Let’s take a look at temporomandibular disorder (TMD). TMD is a problem affecting the muscles and joints between the lower jaw and the base of the skull. Up to 30% of adults will experience TMD at some point in their lives. The condition itself isn’t usually serious, and the symptoms – pain, jaw joint clicking or popping, and difficulties eating – usually resolve in a few months. The Temporomandibular joint is a simple meeting of 2 bones, with a complicated pattern of movements, including both hinging and sliding; the latter of which can easily go wrong as a result of tension in the muscle that controls the sliding of the disc material.
You can help your TMD to recover more quickly by reducing the things that aggravate it – so eating softer foods, trying not to yawn too widely, chew gum or resting your chin on your hands.
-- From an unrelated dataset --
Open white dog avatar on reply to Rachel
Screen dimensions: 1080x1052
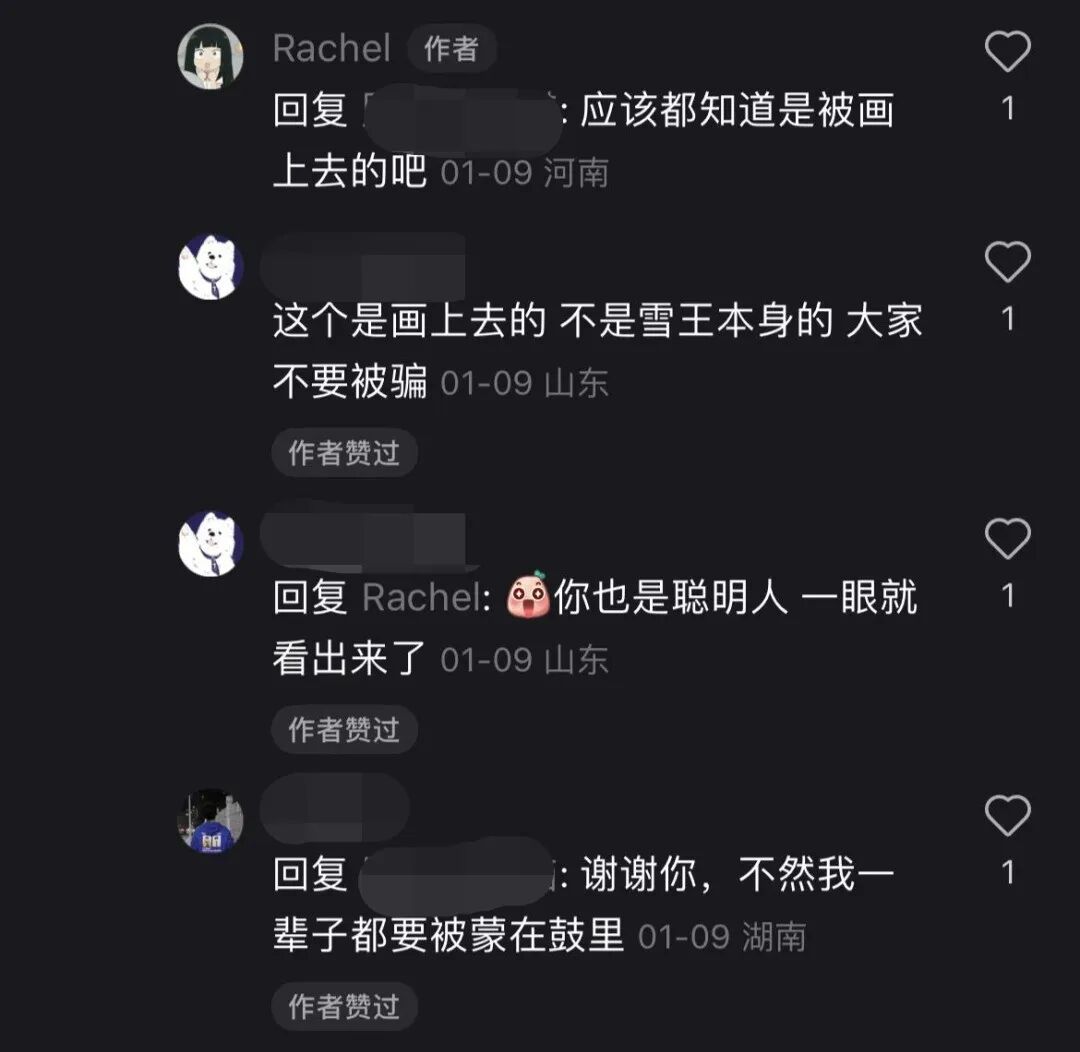tap(211, 544)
You can also try to relieve any stress that you’re under; give yourself a massage to the muscles of the jaw (from the temple running down to the angle of the jaw line); or try ice or heat therapy to see if that helps.
In more severe cases, your dentist may have you bite on a splint to open up the joint of the jaw to relieve pressure, or a mouth guard at night to prevent teeth grinding; a chiropractor may provide some massage to the muscles inside the mouth; or a massage therapist to those same muscles that you can massage yourself on the outside.